THE TASKS:
1. In the passage on planning for an aging parent, what two steps should that planning include?
2. Continue the passage on planning for an aging parent, starting after its last sentence.
___ SOURCE EXCERPT
Planning for an aging parent should include making a Will and granting Durable Power of Attorney for health and finances. Because of the complexity of family dynamics, it may make more sense to divide responsibility among several siblings.

If your parent is still mentally competent, you can encourage him or her to speak with an experienced estate planning and elder law attorney. If your parent consults a knowledgeable attorney, creating a solid estate plan can help resolve issues with a caregiver. Thorough estate planning is one of the most effective ways to prevent strangers and family members from taking advantage of an elderly loved one.

If you cannot convince your parent to meet with an attorney, then you should speak with a knowledgeable attorney about your parent’s circumstances, including concerns about the caregiver. Based on the situation, your attorney can suggest options for moving forward and resolving the issues.

Report it immediately, no matter what!

You should always report abuse when you see it or even suspect it is happening. Most importantly, your aging parent or loved one should always be treated with respect and dignity, regardless of their age or disability.
______
___ RAW DATA
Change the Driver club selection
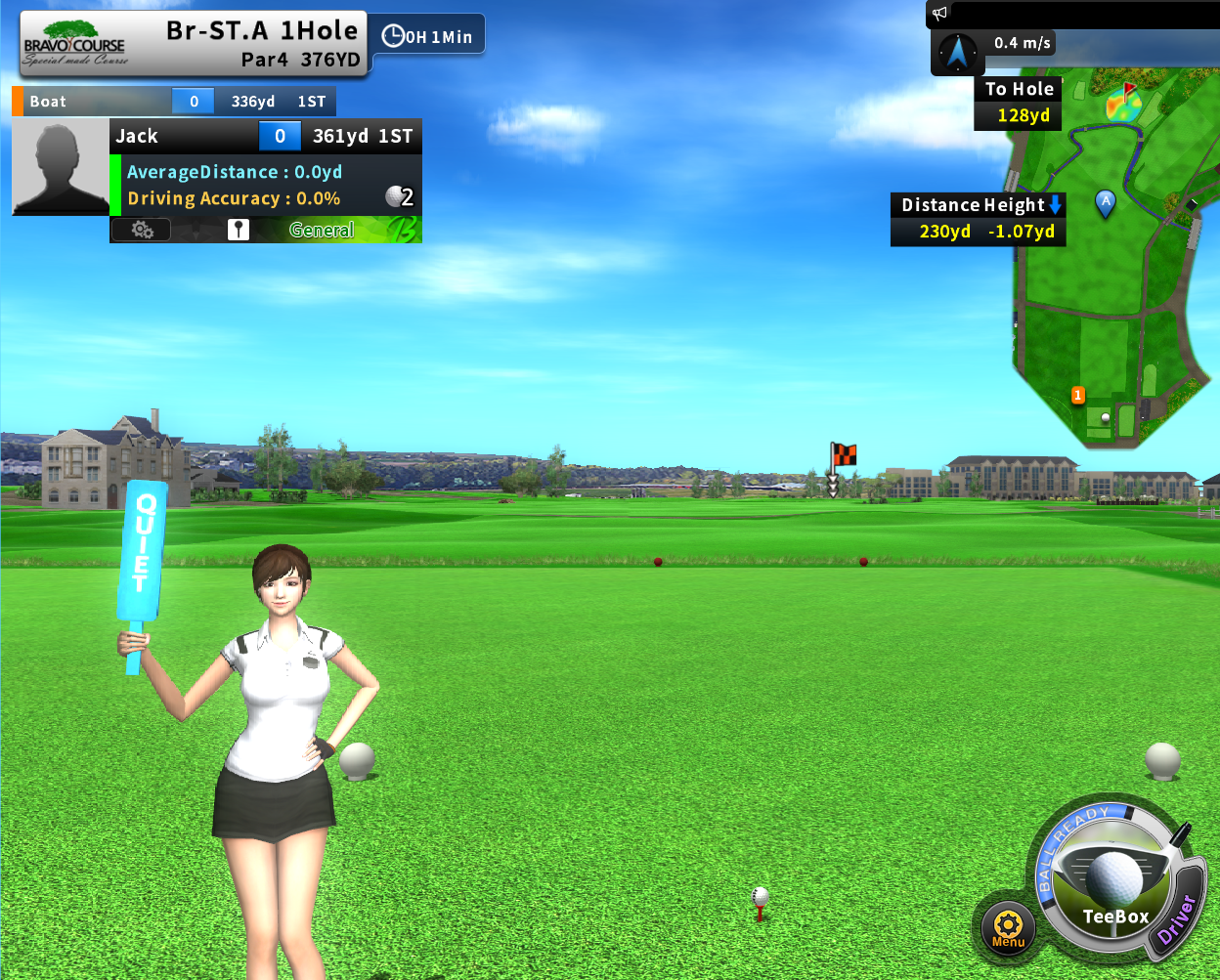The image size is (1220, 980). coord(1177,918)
______
___ RAW DATA
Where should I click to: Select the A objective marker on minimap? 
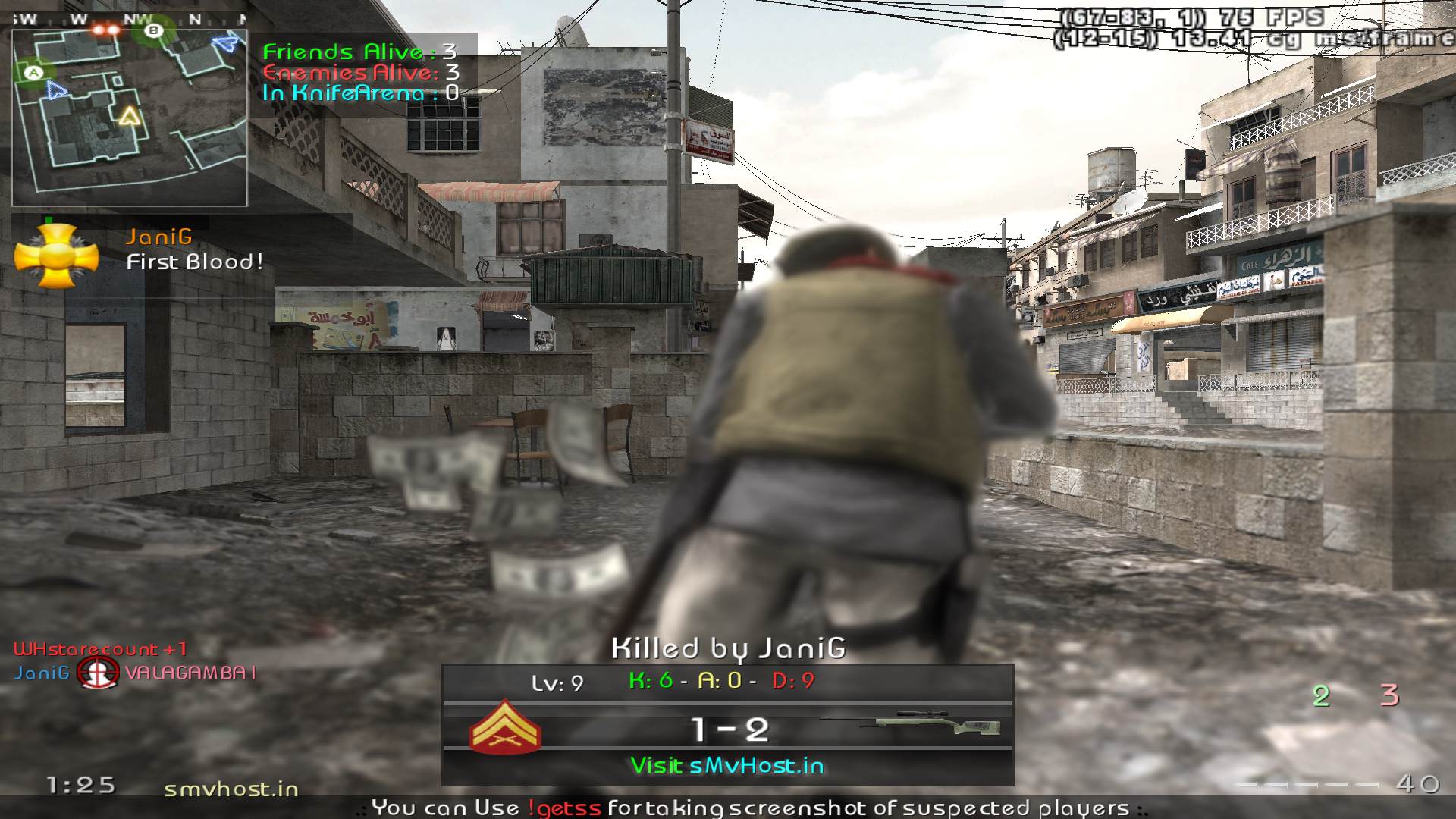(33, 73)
______
RESULTS IN ORDER:
1. Making a Will and granting Durable Power of Attorney for health and finances.

2.
You cannot worry about how your family members will react to you reporting suspected abuse; their safety is paramount.  At the very least, consider the following: If an abusive caregiver has taken advantage of an older person, chances are he or she will continue this behavior until forced to stop. Your intervention by reporting could save a multitude of victims.

If the abused person is too incapacitated or cognitively unable to self-report what is happening, someone needs to advocate on their behalf and take action against the abuser. This will prevent the abuser from continuing to hurt more people when they separate from this victim.

Hold hands

How to Help Your Aging Parent or Loved One

A caretaker may or may not be abusive, but if you suspect that they are taking advantage of your parent, act on it immediately and get them out of the home.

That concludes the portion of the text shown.